Your instructions
Your copy must start with the line containing "Task: Click the blue help icon at bottom left" and end with the last line of the entries, matching them exactly and leaving out every picture.

Data supplied
⁂

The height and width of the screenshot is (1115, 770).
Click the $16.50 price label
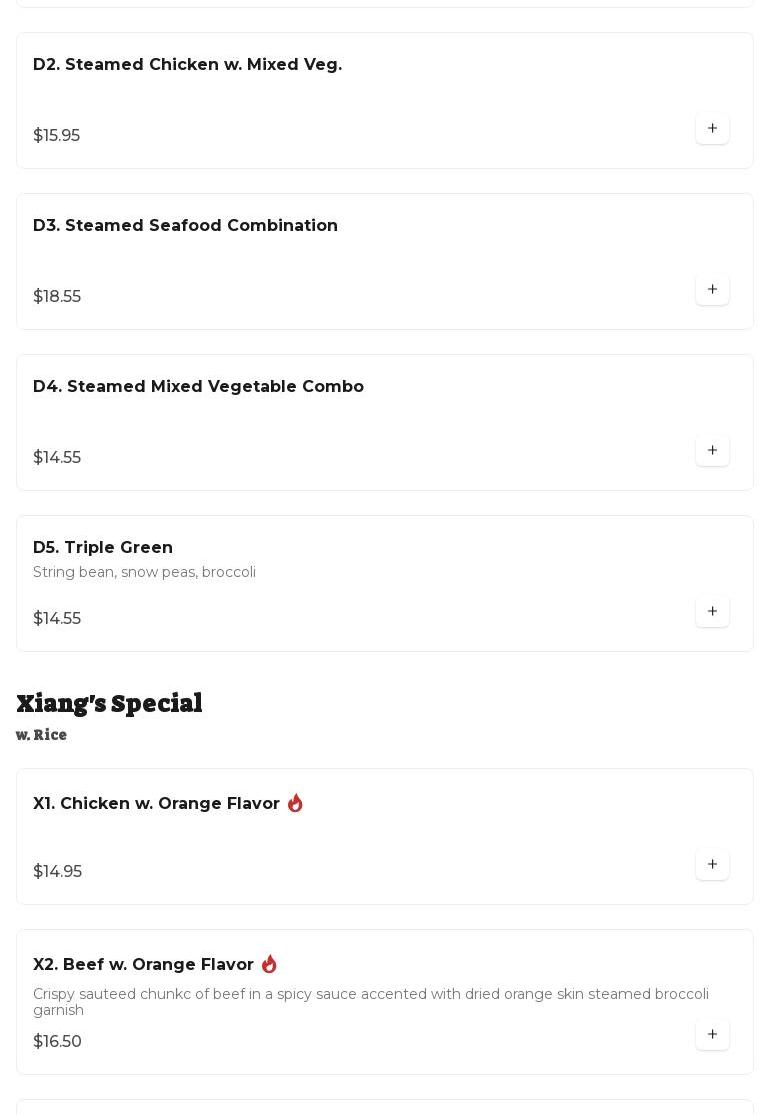coord(57,1042)
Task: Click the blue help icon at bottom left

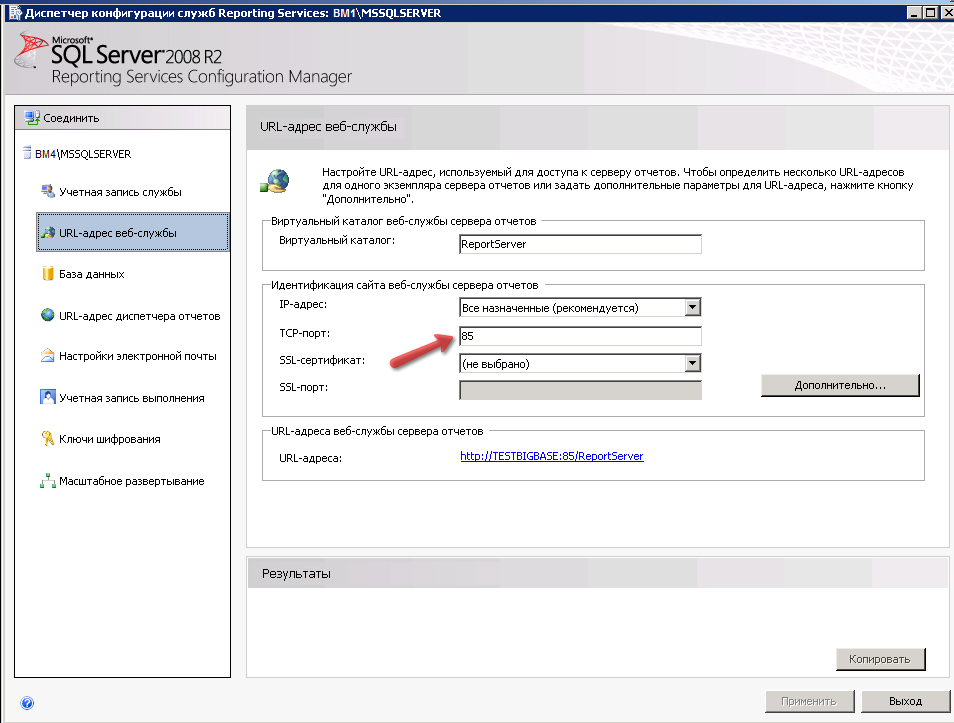Action: pos(27,702)
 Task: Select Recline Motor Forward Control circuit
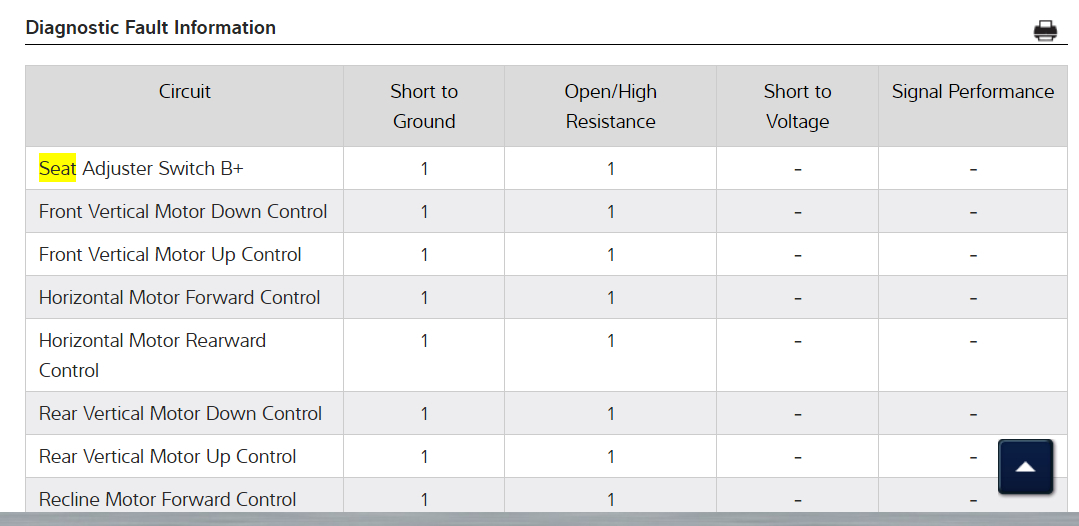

⁂

The completed task
Task: Click the blue help icon at bottom left

Action: pos(27,702)
 Task: Select Recline Motor Forward Control circuit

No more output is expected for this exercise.